USING THE INFORMATION
(a) From the passage on conditioning and deconditioning, return the portion starting at "Conditioning is the process through which we take" and ending at "with each other.", copied verbatim.
(b) In the passage on conditioning and deconditioning, what is the name of the protective shell inside which all caterpillars transform?

Conditioning is the process through which we take in the frequencies around us. The imprinting that comes through the transit field, the movement of neutrino particles which carry energy and information from the Sun and the Planets. It also comes through the energy and information we pick up from each other’s bodies, the thoughts, feelings and frequencies that we exchange when we come in contact with each other.
Conditioning is unavoidable and we learn from from it. Deconditioning is the process through which we let go of the effects of the conditioning forces in our lives. It is a constant cleansing and filtering process. It can happen through various modalities, crying, plant medicines, physical movement, and awareness and dis-identification with the frequencies we absorb.
Instead we waddle along, increasing our burdens, trying to grow more and more without changing, and without losing anything and without being uncomfortable or ugly or empty or alone while maintaining a consistent energy level and youthful appearance. A grotesquely obese caterpillar. So I started reading about caterpillars:
A caterpillar spends most of its life crawling on — and devouring — its food source. But when it’s time to become an adult, most caterpillars start to wander away from what they’ve been eating. They find a sheltered, safe spot in which to pupate, or transform into an adult. In all caterpillars, this happens inside a protective shell known as a chrysalis, but the specifics differ from species to species.

RECORDED DATA

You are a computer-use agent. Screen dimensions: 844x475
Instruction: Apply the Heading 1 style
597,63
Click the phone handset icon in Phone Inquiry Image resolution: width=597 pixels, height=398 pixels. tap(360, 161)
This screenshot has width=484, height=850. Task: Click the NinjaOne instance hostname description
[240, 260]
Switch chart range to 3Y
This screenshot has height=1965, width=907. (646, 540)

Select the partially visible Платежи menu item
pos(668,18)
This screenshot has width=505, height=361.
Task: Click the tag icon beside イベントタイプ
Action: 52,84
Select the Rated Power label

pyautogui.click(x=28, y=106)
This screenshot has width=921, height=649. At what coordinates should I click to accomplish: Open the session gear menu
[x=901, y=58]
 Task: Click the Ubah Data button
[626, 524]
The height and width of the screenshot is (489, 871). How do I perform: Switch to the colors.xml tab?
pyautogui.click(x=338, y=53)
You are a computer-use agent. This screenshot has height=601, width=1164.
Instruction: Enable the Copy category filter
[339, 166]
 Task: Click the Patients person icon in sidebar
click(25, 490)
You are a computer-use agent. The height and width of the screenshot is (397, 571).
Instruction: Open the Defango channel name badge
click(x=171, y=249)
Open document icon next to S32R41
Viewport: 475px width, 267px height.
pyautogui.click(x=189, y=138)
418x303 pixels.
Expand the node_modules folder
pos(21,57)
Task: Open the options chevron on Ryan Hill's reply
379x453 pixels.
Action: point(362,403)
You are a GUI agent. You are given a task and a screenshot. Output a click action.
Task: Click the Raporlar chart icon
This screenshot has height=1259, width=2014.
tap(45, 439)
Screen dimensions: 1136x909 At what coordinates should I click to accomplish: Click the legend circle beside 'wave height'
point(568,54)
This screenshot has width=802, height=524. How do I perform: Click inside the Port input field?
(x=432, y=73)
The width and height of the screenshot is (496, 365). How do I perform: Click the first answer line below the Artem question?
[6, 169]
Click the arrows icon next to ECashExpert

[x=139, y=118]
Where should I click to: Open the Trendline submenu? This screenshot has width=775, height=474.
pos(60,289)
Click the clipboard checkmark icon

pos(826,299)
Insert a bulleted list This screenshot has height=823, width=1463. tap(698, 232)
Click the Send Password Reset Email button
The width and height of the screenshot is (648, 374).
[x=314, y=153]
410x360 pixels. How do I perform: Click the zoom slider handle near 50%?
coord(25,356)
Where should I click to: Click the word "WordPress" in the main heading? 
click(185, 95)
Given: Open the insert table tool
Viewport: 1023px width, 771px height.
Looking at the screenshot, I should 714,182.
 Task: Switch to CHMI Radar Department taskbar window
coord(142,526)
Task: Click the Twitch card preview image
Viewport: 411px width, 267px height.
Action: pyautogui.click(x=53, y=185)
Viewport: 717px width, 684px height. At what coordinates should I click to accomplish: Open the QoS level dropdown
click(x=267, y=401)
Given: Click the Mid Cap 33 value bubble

RESULTS FOR EACH TASK
(a)
Conditioning is the process through which we take in the frequencies around us. The imprinting that comes through the transit field, the movement of neutrino particles which carry energy and information from the Sun and the Planets. It also comes through the energy and information we pick up from each other’s bodies, the thoughts, feelings and frequencies that we exchange when we come in contact with each other.

(b) A chrysalis.